La Bardana minore, cultura e salute dalle piante selvatiche

La bardana minore (Arctium minus) cresce nei luoghi erbosi incolti, negli ambienti ruderali, nei fossi, lungo i margini di sentieri e strade, dal livello del mare fino al piano montano. 

È una pianta erbacea, bienne, alta 50-150 cm, con fusti eretti, più o meno arrossati. La sua radice è carnosa, spugnosa, biancastra (esternamente di colore scuro) ed è capace di penetrare in profondità nel terreno.
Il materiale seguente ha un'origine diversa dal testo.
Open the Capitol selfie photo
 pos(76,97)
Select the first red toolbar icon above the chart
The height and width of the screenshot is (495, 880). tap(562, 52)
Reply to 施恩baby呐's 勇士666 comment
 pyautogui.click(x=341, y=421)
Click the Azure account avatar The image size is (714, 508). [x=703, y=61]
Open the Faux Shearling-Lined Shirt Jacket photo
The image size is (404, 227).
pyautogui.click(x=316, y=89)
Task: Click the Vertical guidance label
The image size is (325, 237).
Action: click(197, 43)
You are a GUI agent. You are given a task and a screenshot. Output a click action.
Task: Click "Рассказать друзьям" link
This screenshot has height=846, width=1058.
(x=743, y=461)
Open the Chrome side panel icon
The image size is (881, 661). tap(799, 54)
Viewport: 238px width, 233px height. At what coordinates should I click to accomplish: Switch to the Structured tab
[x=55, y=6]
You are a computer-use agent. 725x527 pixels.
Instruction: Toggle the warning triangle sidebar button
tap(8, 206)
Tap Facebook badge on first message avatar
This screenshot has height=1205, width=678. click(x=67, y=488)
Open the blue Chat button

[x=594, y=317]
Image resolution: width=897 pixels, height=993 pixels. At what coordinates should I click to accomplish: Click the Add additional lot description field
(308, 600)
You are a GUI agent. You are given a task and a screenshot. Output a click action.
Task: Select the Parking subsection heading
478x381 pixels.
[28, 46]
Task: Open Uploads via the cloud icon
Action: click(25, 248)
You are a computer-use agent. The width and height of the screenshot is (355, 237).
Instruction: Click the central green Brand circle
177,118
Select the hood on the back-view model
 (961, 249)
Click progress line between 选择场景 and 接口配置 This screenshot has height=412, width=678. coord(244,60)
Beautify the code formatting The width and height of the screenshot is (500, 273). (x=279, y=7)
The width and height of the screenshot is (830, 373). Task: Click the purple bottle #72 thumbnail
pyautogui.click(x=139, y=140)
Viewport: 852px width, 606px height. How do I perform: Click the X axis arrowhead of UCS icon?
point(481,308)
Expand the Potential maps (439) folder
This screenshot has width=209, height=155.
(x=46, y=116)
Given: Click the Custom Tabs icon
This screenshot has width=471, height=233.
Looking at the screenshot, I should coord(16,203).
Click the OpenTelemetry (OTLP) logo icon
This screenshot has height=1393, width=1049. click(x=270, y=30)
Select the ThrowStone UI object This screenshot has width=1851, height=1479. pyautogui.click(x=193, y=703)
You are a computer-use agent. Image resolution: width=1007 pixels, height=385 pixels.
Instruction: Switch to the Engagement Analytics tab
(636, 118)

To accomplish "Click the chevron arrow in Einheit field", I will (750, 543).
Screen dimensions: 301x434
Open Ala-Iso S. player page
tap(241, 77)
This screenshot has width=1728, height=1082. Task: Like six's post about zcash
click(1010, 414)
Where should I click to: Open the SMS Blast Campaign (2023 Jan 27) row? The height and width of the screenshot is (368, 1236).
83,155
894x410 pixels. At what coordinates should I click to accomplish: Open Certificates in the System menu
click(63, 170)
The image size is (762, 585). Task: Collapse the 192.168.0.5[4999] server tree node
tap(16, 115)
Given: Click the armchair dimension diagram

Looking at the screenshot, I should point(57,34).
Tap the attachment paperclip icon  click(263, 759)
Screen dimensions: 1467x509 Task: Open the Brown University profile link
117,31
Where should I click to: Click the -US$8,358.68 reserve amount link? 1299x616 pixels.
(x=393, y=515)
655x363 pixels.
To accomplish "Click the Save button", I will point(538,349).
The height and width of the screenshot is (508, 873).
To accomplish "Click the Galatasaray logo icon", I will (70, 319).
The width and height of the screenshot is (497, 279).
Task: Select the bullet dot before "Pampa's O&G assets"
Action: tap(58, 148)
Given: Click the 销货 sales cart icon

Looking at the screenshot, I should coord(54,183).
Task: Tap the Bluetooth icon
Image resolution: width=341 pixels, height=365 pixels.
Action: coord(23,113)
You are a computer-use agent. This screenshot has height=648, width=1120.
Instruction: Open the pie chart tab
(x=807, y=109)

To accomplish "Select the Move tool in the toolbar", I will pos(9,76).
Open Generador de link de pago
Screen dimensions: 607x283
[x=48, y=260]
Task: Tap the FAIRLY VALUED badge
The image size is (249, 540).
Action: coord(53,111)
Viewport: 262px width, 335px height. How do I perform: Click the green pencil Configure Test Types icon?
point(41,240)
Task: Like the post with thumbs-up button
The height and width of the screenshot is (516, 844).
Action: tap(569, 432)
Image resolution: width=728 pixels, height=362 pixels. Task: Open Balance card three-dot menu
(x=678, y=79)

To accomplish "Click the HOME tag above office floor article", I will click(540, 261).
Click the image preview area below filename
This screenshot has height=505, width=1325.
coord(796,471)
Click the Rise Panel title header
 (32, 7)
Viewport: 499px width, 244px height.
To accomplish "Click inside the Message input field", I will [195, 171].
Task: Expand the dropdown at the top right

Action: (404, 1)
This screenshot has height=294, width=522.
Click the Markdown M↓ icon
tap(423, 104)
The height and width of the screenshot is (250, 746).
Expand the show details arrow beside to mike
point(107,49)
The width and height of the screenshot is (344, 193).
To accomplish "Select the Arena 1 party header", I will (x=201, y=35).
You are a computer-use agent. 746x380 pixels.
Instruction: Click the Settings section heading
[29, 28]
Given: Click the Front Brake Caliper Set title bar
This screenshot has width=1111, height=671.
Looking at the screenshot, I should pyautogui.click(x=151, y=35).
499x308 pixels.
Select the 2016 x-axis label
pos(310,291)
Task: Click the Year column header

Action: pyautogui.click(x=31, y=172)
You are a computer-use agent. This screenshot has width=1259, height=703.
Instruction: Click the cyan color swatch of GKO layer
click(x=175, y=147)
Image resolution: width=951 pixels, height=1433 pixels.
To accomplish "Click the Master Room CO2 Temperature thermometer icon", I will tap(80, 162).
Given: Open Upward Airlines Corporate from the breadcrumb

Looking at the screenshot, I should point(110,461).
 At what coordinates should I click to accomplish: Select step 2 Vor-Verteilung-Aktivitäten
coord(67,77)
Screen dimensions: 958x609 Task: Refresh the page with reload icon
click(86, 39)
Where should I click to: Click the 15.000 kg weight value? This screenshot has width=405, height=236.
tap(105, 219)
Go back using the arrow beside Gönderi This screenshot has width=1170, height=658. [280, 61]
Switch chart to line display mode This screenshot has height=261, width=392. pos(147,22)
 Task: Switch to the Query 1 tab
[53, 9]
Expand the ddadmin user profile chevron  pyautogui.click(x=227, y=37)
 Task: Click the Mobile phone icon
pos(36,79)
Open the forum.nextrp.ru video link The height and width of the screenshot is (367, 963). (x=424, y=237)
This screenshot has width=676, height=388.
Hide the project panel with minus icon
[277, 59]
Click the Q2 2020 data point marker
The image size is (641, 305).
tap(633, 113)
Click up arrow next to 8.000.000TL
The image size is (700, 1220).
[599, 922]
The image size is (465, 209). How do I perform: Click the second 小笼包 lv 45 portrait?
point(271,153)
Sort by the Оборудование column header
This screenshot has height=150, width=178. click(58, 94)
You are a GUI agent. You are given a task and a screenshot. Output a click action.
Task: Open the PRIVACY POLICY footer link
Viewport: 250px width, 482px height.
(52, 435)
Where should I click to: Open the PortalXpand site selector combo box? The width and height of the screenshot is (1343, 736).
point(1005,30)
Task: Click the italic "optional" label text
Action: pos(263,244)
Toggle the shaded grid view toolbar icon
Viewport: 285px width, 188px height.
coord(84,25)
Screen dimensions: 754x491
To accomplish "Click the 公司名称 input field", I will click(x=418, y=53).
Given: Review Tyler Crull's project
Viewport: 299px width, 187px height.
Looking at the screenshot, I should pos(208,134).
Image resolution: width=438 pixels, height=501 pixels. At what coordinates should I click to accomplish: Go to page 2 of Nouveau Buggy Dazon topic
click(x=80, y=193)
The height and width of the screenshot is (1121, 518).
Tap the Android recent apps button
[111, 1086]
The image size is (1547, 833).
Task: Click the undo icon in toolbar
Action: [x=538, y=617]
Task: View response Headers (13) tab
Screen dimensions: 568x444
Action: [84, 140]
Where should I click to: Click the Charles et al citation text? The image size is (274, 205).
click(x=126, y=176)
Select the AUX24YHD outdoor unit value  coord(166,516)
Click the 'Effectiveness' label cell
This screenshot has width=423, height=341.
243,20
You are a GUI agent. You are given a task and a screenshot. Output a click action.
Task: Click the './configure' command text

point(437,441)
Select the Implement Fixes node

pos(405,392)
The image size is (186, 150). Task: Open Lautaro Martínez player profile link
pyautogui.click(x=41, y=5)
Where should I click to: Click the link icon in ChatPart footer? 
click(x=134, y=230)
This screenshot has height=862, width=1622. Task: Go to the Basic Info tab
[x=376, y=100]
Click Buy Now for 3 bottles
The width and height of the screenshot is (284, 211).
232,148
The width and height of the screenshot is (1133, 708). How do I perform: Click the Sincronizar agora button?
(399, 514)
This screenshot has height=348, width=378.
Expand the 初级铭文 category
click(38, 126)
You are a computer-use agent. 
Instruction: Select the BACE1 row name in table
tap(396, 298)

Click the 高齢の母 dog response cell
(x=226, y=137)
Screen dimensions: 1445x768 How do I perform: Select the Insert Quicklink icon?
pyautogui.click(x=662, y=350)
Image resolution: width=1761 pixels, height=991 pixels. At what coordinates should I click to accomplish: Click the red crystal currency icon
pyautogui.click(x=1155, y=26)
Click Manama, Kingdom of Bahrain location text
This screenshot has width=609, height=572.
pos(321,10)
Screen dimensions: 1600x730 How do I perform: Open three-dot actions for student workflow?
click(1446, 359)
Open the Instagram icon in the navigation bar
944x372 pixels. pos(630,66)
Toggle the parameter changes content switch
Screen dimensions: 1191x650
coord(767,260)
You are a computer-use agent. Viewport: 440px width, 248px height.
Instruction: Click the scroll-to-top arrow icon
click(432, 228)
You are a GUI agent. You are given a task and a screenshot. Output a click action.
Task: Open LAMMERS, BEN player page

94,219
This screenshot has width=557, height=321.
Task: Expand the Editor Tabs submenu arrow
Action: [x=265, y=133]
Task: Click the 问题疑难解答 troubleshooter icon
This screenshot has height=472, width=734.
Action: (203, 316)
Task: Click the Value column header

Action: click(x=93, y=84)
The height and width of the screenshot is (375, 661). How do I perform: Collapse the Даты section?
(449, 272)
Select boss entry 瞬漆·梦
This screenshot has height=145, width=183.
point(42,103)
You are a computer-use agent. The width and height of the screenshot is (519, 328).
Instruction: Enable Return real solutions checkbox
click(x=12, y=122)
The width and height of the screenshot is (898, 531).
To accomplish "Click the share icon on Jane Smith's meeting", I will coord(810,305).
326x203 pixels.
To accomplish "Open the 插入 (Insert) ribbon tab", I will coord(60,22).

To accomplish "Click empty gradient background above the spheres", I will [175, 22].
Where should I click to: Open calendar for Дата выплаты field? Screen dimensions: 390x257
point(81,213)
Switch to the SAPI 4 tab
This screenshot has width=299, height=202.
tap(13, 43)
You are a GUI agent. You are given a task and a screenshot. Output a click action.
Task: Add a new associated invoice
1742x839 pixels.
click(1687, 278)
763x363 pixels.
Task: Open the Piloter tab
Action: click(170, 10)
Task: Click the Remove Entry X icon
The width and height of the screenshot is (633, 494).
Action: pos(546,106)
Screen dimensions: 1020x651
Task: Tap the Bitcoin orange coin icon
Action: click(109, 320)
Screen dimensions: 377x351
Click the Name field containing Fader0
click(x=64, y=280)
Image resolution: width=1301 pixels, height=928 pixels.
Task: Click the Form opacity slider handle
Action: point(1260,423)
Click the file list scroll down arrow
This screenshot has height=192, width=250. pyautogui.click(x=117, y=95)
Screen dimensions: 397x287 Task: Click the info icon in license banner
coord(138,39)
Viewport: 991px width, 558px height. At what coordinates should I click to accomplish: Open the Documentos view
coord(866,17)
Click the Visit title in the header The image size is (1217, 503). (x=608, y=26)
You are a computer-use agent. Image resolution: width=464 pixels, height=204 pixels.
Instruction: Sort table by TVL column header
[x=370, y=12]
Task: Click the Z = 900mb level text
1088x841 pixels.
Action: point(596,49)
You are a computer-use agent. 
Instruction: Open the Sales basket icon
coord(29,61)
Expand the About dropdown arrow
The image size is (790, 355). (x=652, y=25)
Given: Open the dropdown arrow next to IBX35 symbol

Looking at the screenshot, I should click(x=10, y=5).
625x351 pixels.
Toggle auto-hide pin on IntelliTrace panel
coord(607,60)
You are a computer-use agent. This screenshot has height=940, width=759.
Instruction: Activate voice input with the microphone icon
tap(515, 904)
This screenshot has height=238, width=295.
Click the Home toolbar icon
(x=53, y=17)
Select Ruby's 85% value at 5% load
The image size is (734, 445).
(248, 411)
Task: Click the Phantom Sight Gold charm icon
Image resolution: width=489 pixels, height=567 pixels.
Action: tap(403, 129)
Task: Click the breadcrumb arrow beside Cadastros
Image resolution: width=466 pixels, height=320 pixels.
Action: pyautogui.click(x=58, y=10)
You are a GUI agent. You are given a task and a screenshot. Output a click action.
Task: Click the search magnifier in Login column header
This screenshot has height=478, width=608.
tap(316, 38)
Le foglie basali sono grandi, ovali-cuoriformi (lunghe fino a 50 cm), a margine generalmente ondulato, con la lamina di colore verde scuro superiormente e bianco-ragnatelosa di sotto. I fiori, di colore rosso-porporino, sono riuniti in capolini muniti di squame con apice uncinato. Cresce nei terreni incolti, negli ambienti ruderali, nelle radure boschive, lungo i sentieri e le strade. Con i suoi frutti “attaccaticci” è come se volesse proclamare la sua presenza e stabilire una relazione obbligata, forzata, con gli altri gli esseri viventi. La sua “generosità” si manifesta sia a livello vegetativo, per lo sviluppo esuberante delle foglie, sia dal punto di vista officinale, per i suoi preziosi principi attivi, concentrati soprattutto nella radice, la quale può essere considerata una piccola “farmacia sotterranea”. 

Per sfruttare a pieno le sue virtù però è necessario utilizzarla fresca (con l’essicazione si disattivano numerosi principi attivi), raccolta possibilmente nel suo ambiente naturale, lontano da influenze antropiche. La sua radice, commestibile, è ricercata e apprezzata in numerosi Paesi del mondo, compreso il Giappone, dove è conosciuta con il nome di “gobo”. Simili per morfologia e impieghi sono la bardana maggiore (Arctium lappa L.) e la bardana selvatica (Arctium nemorosum Lej. et Court.): le differenze, dal punto di vista botanico, sono minime e si concentrano principalmente sulle dimensioni dei capolini e la conformazione delle squame dell’involucro fiorale.

Storia, miti e leggende

Il nome latino di questa pianta, arctium, sembra derivare dal greco arctos, nel significato di orso e trae ispirazione dal suo aspetto esteriore (particolarmente villoso); mentre il termine “lappa” o “lappola” deriva, probabilmente, dal latino lape, mucillagine (sostanza presente nella radice). Altri autori propongono una derivazione dal celtico lapp, nel significato di mano che afferra o dal greco lambanein, prendere: in entrambi i casi si fa riferimento ai sottili apici uncinate delle infruttescenze che hanno la capacità di attaccarsi caparbiamente ai vestiti e ai capelli. Questo fenomeno sembra essere la fonte ispiratrice del famoso “velcro” (chiusura a strappo), nato nella mente dell'ingegnere svizzero Gorge de Mestral, mentre cercava di togliere queste curiose “palline” rimaste tenacemente attaccate al pelo del suo cane dopo una passeggiata in campagna. Resta incerta anche l’etimologia della parola “bardana”: per alcuni autori, tale termine risale al Medioevo, probabilmente legato al francese barde e al portoghese barda, nel significato, rispettivamente di “fetta di lardo” e di “sella” (entrambi i casi sono da mettere in relazione con la particolare consistenza e forma delle foglie).